Overview
This paper provided the conceptual unification that the graph neural network field needed. By showing that seemingly different architectures -- GCN, GraphSAGE, Gated Graph Neural Networks, Weisfeiler-Lehman kernels -- are all instances of the same message-update-readout pattern, it gave researchers a common language and framework for designing new GNN variants. The Message Passing Neural Network (MPNN) framework decomposes any GNN into three functions: a message function that computes information to send along edges, an update function that combines received messages with node state, and a readout function that aggregates node representations into a graph-level prediction.
On the practical side, MPNNs achieved state-of-the-art results on the QM9 molecular property benchmark, predicting 13 quantum chemical properties (energies, dipole moment, polarizability, etc.) from molecular graphs with accuracy approaching density functional theory (DFT) calculations. The paper catalyzed the molecular ML boom from 2017 onward and remains the standard reference for GNN formalism.

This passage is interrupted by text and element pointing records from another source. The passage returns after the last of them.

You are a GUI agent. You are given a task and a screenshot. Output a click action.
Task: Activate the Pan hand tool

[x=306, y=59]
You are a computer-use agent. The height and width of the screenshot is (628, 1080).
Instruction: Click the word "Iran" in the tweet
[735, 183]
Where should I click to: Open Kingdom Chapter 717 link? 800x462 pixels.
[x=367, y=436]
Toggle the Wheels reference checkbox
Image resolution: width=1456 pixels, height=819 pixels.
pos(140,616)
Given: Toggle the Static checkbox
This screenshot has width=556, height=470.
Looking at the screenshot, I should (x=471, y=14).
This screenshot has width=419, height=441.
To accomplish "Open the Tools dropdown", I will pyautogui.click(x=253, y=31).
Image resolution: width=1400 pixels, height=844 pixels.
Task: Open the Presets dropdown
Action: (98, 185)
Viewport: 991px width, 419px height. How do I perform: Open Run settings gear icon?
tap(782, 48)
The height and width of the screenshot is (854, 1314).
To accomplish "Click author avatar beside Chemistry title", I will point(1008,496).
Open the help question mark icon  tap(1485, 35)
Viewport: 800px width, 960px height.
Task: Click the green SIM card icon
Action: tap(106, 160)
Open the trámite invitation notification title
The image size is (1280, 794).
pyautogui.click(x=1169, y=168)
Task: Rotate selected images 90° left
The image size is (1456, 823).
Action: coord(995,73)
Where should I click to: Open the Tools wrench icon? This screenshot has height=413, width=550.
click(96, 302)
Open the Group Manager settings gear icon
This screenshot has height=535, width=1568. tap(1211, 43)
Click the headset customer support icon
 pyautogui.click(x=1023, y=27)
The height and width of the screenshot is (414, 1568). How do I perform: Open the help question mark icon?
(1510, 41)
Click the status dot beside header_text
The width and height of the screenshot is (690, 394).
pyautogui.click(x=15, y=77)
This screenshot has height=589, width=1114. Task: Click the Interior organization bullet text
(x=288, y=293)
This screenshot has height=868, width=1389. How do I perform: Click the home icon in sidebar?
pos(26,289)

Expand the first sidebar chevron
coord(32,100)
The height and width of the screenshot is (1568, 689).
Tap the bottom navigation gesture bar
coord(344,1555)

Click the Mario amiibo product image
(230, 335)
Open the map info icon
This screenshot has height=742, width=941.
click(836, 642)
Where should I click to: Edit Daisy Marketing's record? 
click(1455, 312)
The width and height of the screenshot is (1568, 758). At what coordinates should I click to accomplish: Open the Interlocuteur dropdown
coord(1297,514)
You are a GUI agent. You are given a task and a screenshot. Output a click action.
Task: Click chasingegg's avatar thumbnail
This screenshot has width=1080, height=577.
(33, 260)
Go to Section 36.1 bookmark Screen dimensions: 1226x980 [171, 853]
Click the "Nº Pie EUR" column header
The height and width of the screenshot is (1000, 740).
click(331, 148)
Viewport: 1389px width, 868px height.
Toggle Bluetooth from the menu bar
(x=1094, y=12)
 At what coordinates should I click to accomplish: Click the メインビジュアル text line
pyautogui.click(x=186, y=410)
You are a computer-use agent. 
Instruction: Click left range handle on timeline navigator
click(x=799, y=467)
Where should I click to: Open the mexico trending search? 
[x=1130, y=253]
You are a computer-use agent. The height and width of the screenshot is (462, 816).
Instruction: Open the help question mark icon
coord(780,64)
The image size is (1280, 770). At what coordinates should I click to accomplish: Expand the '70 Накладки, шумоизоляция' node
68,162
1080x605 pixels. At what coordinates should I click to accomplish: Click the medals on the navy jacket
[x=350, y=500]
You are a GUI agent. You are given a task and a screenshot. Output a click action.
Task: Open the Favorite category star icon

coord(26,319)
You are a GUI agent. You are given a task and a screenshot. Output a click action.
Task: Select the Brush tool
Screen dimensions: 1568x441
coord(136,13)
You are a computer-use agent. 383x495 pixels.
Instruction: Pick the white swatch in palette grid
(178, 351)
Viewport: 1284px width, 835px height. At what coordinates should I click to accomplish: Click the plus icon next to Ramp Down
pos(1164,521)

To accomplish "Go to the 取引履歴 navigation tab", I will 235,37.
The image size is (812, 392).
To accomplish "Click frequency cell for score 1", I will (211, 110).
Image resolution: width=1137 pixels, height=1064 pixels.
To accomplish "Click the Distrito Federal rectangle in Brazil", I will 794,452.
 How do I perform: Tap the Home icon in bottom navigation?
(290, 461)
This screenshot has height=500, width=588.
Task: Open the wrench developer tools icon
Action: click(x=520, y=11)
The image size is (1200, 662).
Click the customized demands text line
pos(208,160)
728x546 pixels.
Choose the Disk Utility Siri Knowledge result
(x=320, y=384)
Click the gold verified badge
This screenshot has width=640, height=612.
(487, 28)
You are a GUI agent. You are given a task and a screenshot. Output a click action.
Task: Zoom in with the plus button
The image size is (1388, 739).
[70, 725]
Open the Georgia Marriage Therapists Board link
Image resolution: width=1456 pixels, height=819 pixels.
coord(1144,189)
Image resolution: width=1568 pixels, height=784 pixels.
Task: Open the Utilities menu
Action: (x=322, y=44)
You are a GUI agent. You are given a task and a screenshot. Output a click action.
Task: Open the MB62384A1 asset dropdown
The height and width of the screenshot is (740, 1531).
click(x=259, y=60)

The MPNN framework also revealed what the essential design choices are: the message function (how neighbors communicate), the aggregation (how messages are combined -- must be permutation-invariant), and the readout (how node features become graph features). By making these choices explicit, the framework enabled systematic exploration of the GNN design space and provided the vocabulary still used today.
Key Contributions
- MPNN unifying framework: All GNNs decompose into (1) a message function m_t(h_v, h_w, e_vw), (2) an update function h_v^{t+1} = U_t(h_v^t, sum of messages), and (3) a readout function y = R({h_v^T}) that aggregates node representations into a graph-level prediction
- Edge network message function: Messages are computed as h_w * A(e_vw) where A is a learned edge-conditioned neural network, allowing bond type information to modulate how neighbor features are combined
- Set2Set readout: Replaces simple sum/mean aggregation with an attention-based readout (borrowed from pointer networks) that produces order-invariant graph-level representations with greater expressiveness
- Virtual graph elements: Introduces techniques like master nodes (connected to all atoms) to improve information flow across the molecular graph
- Systematic benchmark: Evaluates multiple MPNN variants on all 13 QM9 properties with consistent training protocol, establishing a standard molecular ML benchmark methodology
Architecture / Method
┌─────────────────────────────────────────────────────────────┐
│ Molecular Graph Input │
│ Nodes = atoms (features: atomic #, charge) │
│ Edges = bonds (features: bond type, conjugation) │
└────────────────────────┬────────────────────────────────────┘
│
▼ × T rounds (T=6)
┌─────────────────────────────────────────────────────────────┐
│ Message Passing Phase │
│ │
│ For each node v: │
│ ┌──────────┐ ┌──────────────────┐ ┌──────────────┐ │
│ │ Neighbor │───►│ Message function │───►│ Aggregate │ │
│ │ h_w, e_vw │ │ m(h_v, h_w, e_vw)│ │ M_v = Σ m │ │
│ └──────────┘ └──────────────────┘ └──────┬───────┘ │
│ │ │
│ ┌──────────────────────────────────────────────▼───────┐ │
│ │ Update: h_v^{t+1} = GRU(h_v^t, M_v) │ │
│ └──────────────────────────────────────────────────────┘ │
└────────────────────────┬────────────────────────────────────┘
│
▼
┌─────────────────────────────────────────────────────────────┐
│ Readout Phase (Set2Set) │
│ LSTM + attention over {h_v^T} ──► graph-level embedding │
└────────────────────────┬────────────────────────────────────┘
│
▼
┌─────────────────────────────────────────────────────────────┐
│ MLP ──► Molecular Property Prediction │
│ (13 QM9 properties: energy, dipole, etc.) │
└─────────────────────────────────────────────────────────────┘
The MPNN framework defines a GNN as operating in two phases: message passing and readout.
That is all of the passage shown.